Thread: [tuxdroid-user] Dedicated sound normalizer / multiplexer daemon

Status: Beta

Brought to you by: ks156

tux-droid-user

[tuxdroid-user] Dedicated sound normalizer / multiplexer daemon

From: Florent T. <ft...@gm...> - 2007-03-24 14:51:51

Hi

If we want "ultimate" modularity for soud (be it the choice of TTS
engine, STT, or any sound-enabled sound), we may want to develop/find
a dedicated sound daemon that:

- creates a virtual sound device with an explicit naming convention (
/dev/tuxmic & /dev/tuxspk for example)
- downsamples/transcodes every incoming sound to 8bit 8khz sound (for
instance, try to play an mp3 with xmms, it won't work :p)
- eventually filters the 500 Hz noise coming from the mic
- acts as a frontend for the TTS engines (if you input text to the
daemon, it uses TTS; if it's sound, it sends it to tux)
- handles multiplex / queuing of sound events (the wav merger doesn't
seem to me a long-term solution...)
- sound normalization to handle the mouth problem (open/close)
- avoid/postpone tux animation when microphone usage is needed

There's an inherent problem with the mic: it's in the mouth (it's one
of the most discutable technical choices to me...), but WHY? Speech
recognition programs rely heavily on a good sound level tuning, and
the fact that the sound level varies from 50% when opening the mouth
will not help...

Another technical choice that makes me wonder: there's a line in / out
in the back of tux... But if i'm not mistaken, it will be limited to 8
bits / 8khz. So these I/O won't really add feature, except for
earphone operation...

Well, sorry to look mean, i'm just wondering why the engineering team
did these choices...

What do you think?

Re: [tuxdroid-user] Dedicated sound normalizer / multiplexer daemon

From: Philippe T. <ph...@te...> - 2007-03-24 15:44:30

Hi,
> - downsamples/transcodes every incoming sound to 8bit 8khz sound (for
> instance, try to play an mp3 with xmms, it won't work :p)
>
>   
Yes it can:
Select alsa output plugin -> configure -> type "plughw:1,0" manually
and select software volume control.

Or select OSS output plugin -> configure -> USB
but then no volume control is possible.

Or select esound output plugin
and launch esd with:
esd -d plughw:1,0

This last solution allows you to mix sources easily
e.g. when I was playing a mp3 with xmms I launched

mplayer -ao esd some_other.mp3 <http://www.paul.sladen.org/pronunciation/torvalds-says-linux.mp3>

So esound could be the kind of stuff you're looking for :-)
Phil

Re: [tuxdroid-user] Dedicated sound normalizer / multiplexer daemon

From: Florent T. <ft...@gm...> - 2007-03-24 16:06:00

Cool. So a modification of esd would do the job

Re: [tuxdroid-user] Dedicated sound normalizer / multiplexer daemon

From: David B. <da...@ja...> - 2007-03-24 16:15:48

On Sat, 24 Mar 2007 15:51:32 +0100, Florent THIERY <ft...@gm...>  
wrote:

> If we want "ultimate" modularity for soud (be it the choice of TTS
> engine, STT, or any sound-enabled sound), we may want to develop/find
> a dedicated sound daemon that:
>
> - creates a virtual sound device with an explicit naming convention (
> /dev/tuxmic & /dev/tuxspk for example)
> - downsamples/transcodes every incoming sound to 8bit 8khz sound (for
> instance, try to play an mp3 with xmms, it won't work :p)

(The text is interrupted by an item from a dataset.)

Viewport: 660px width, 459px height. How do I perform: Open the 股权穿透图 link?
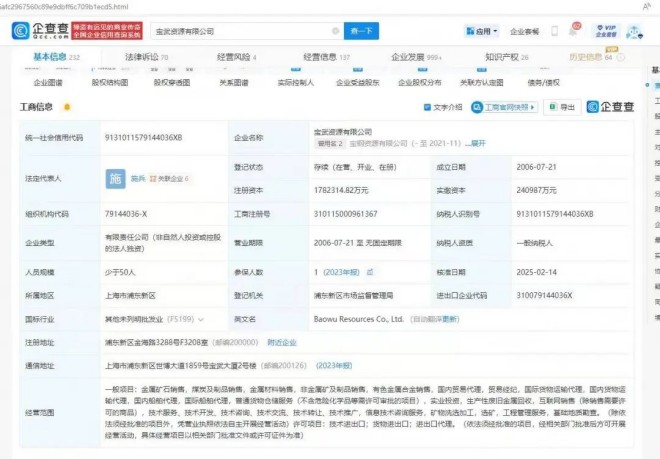click(170, 83)
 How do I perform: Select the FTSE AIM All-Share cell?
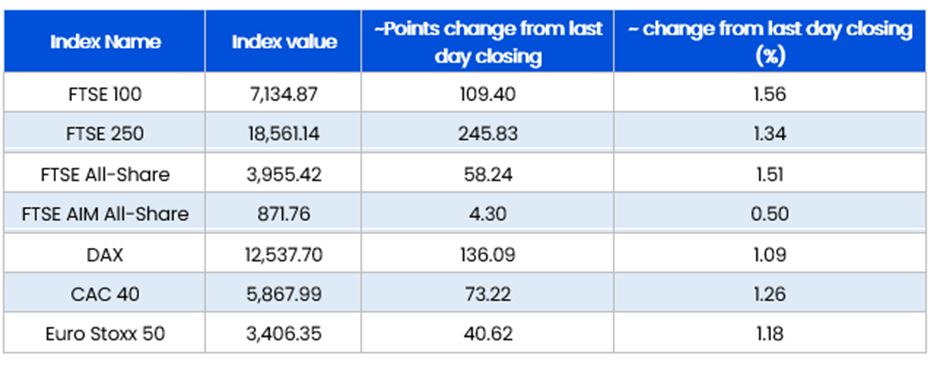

using the alsa plughw devices uses dmix in the chain so resampling id done  
there. Try to play a file with
aplay -D plughw:1,0 wavfile

> - eventually filters the 500 Hz noise coming from the mic

That would be a good idea indeed

> - acts as a frontend for the TTS engines (if you input text to the
> daemon, it uses TTS; if it's sound, it sends it to tux)
> - handles multiplex / queuing of sound events (the wav merger doesn't
> seem to me a long-term solution...)

If you make reference to the python merge thing used by gtdi.py, it's not  
meant to play sounds but to store them in the internal flash. It computes  
indexes and merges all the sounds into 1 long wavfile which is played when  
tux is in storing mode. We don't want any blank space between the sounds  
in storing mode.

> - sound normalization to handle the mouth problem (open/close)
> - avoid/postpone tux animation when microphone usage is needed
>
> There's an inherent problem with the mic: it's in the mouth (it's one
> of the most discutable technical choices to me...), but WHY? Speech
> recognition programs rely heavily on a good sound level tuning, and
> the fact that the sound level varies from 50% when opening the mouth
> will not help...

I'm partly responsible for that, and indeed we should have found a better  
solution. We didn't want to have a hole in the front side of Tux and the  
microphone had to be on that side. At that time we didn't think about  
speech recognition, more about VOIP applications and the need to have to  
open the mouth to be able to use it was not considered a major problem.
  Now it's different if you have to let it the mouth open all the time. I  
now did some tests but didn't find such a big difference. The level is a  
slightly lower but the main difference I noticed is about the tone, when  
the mouth is closed, the higher frequencies are attenuated and the result  
is not as bright as it is when the mouth is open. We should try it with  
the speech recognition software, I'm not sure that will be a problem for  
it.

Now looking at tux again, I still can't find a good place for the  
microphone. Maybe close to the beak on the side. Time to release the first  
hardware hack ;-)

> Another technical choice that makes me wonder: there's a line in / out
> in the back of tux... But if i'm not mistaken, it will be limited to 8
> bits / 8khz. So these I/O won't really add feature, except for
> earphone operation...

Yes, that was not meant to act as line-in and lin-out at all. Line-out is  
in fact just a headphone output. And line-in is even not connected to the  
computer, it's just a link to the amplifier so you can use tux as a small  
speaker box for your mp3 player. There's no frequency limitation on the  
line-in, it's just plain analog so you should get a better quality when  
using your portable player. The quality is limited by the speaker in this  
case.

> Well, sorry to look mean, i'm just wondering why the engineering team
> did these choices...

Hope you get a better idea now.

Re: [tuxdroid-user] Dedicated sound normalizer / multiplexer daemon

From: Florent T. <ft...@gm...> - 2007-03-24 16:48:52

> > - handles multiplex / queuing of sound events (the wav merger doesn't
> > seem to me a long-term solution...)
>
> If you make reference to the python merge thing used by gtdi.py, it's not
> meant to play sounds but to store them in the internal flash.

Ok. My apologizes

> > - sound normalization to handle the mouth problem (open/close)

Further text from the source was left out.